The Cure — Songs of a Lost World
I thought I was done thinking about The Cure in different ways. I’d seen them live. I’d gotten into them through multiple greatest hits records and subsequently dug deeper into their catalog, finding new favorites in their deep cuts and an all-time favorite album (Disintegration) to boot. I had zero expectations for a new song dropping, let alone a whole new full length record. This record exists in the way that only Cure songs do, like dusting off an ancient language, an ancient instrument. The synthesizers are somehow primitive, the pacing is blissfully ignorant to the modern ADD stride. Each song takes its time in exposition, in set up. Where so much of the music that this band has influenced reminds me of strobe lights and crushed chrome, this record bleeds a slow steady stream of fog and smoke, casting a washed out spotlight on a modest stage. Robert Smith sounds just as forlorn, just as melancholy as ever. At 65, his songs still reach into the bleak internal beyond, longing for something more, something pure. He still sounds as [melo]dramatic as he always has as well, which is such an incredible feat, both for what he’s able to perform now and also in the way that he was able to create a distinct persona for himself back when the band began making songs in the late 70s.

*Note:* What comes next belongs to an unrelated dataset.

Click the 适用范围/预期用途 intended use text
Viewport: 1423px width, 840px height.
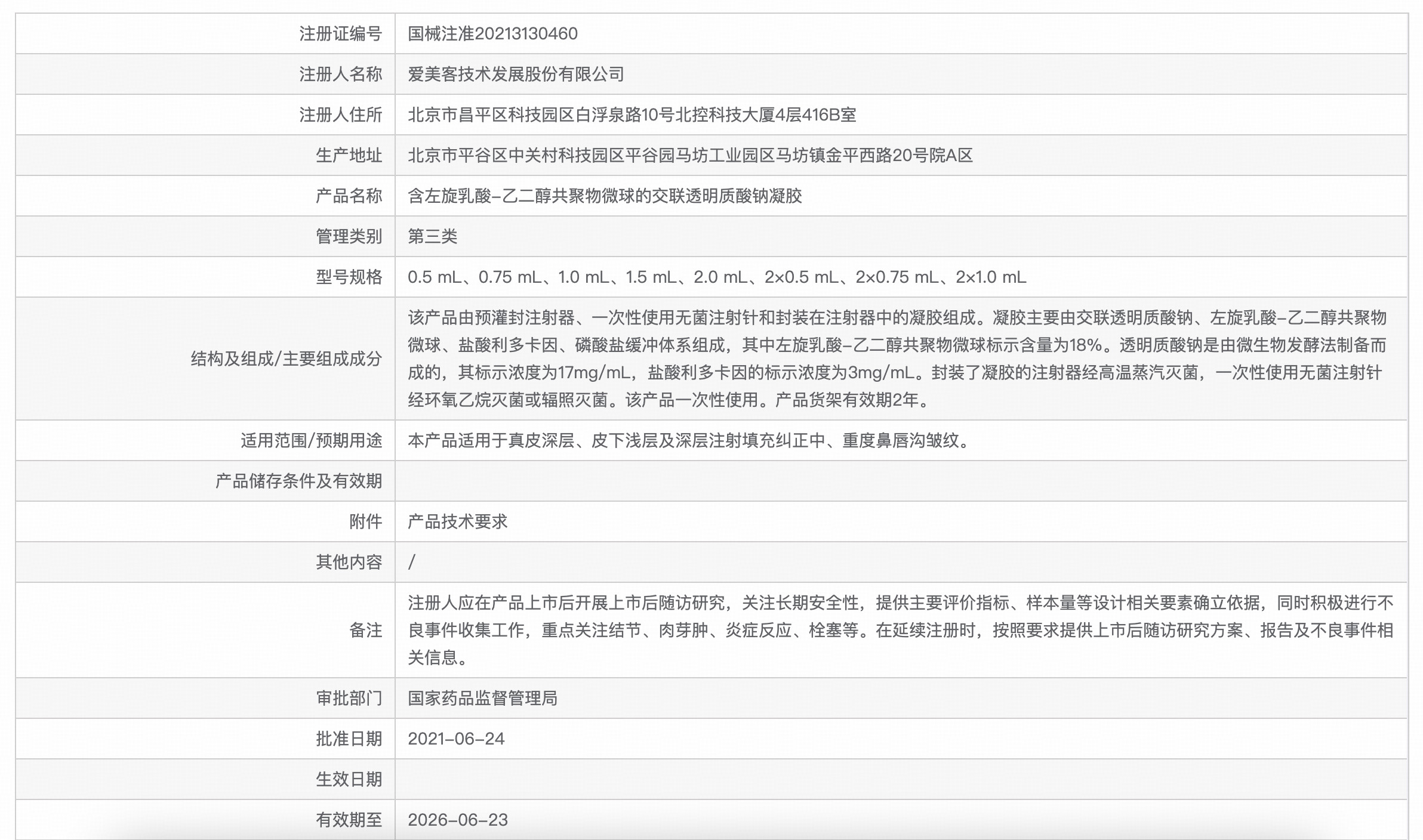click(x=689, y=440)
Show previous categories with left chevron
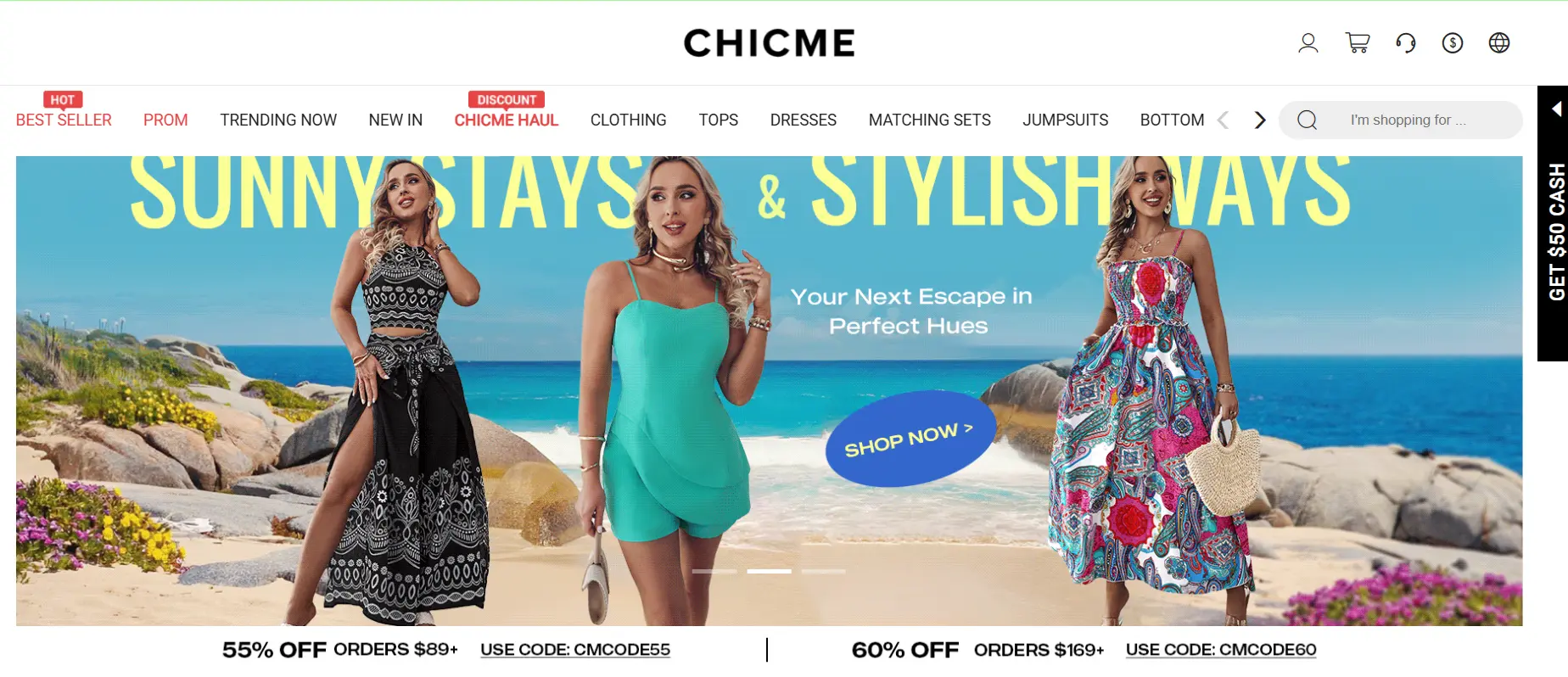This screenshot has height=677, width=1568. click(x=1223, y=120)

The biggest drawback of this record is that a lot of it starts to sound like one big tapestry instead of the 8 different tracks it’s made up of, but this is one that I believe fans should be very pleased with and one which I think cements the band’s legacy as one of the greatest to ever do it.
Check Out: Drone:Nodrone
Leaving Time — Angel In the Sand
Another phenomenal droney shoegaze release this year, Leaving Time came with some phenomenal recommendations from friends and this record definitely did not disappoint. The spiraling and spacey leads kept my head spinning while the grunge-influenced chord kept a steady rhythm from beginning to end. The production on this record goes out of its way to make the listening experience feel like there’s a lot of breathing room and open space to explore and observe. It’s within the enormity of this band’s heft that you can begin to dig deeper into the effects and blemishes and forced repulsive sounds that the band throws onto their sounds. This is a massive headspace that Leaving Time has created, one that sounds best when you can tunnel in your attention on the shapes and hallucinations that the shadows can cast on the walls of the cave in your mind. I think this is an incredible grunge album that borders on stoner rock in some of the most subtle ways. Having recently revisited a bunch of my old records, this one somehow feels akin to one of my old favorites (at least in tone) to Sponge’s Rotting Piñata.
Check Out: Burn
Counterparts — Heaven Let Them Die
This one was a surprise drop for me, one that I found out about as I was about 5 minutes away from my house when a friend texted me about it. I put it on as I was entering my neighborhood and was so mad that I didn’t have it to listen to three or four times during my 45 minute commute home. This is more of what I’ve come to love from Counterparts, a menacing and uncompromising shred through songs that leave no quarter. This is metalcore at its most pure. Fast verses, a heavy chorus and a breakdown in varied measure. Throw in a punishing bridge somewhere in there to ensure that there are no prisoners. I feel like one of this band’s major strengths has always been squeezing every last drop out of each riff idea, making sure that every song hits as heavily as it possibly can, pushing the production and sound design to its absolute limit. Within the first two songs, it becomes blindingly apparent that these guys have come to destroy. Counterparts have always felt, to me, like the band that Misery Signals passed the torch to, one where they had complete command over their instrumental mastery but utilized their skills with control and composure to construct a war machine, displaying the more technical and complex elements of their music sparingly. I think this EP doesn’t feel like the band’s most creative and ‘exciting’ work, but they deliver their brand of panacea with exquisite proficiency.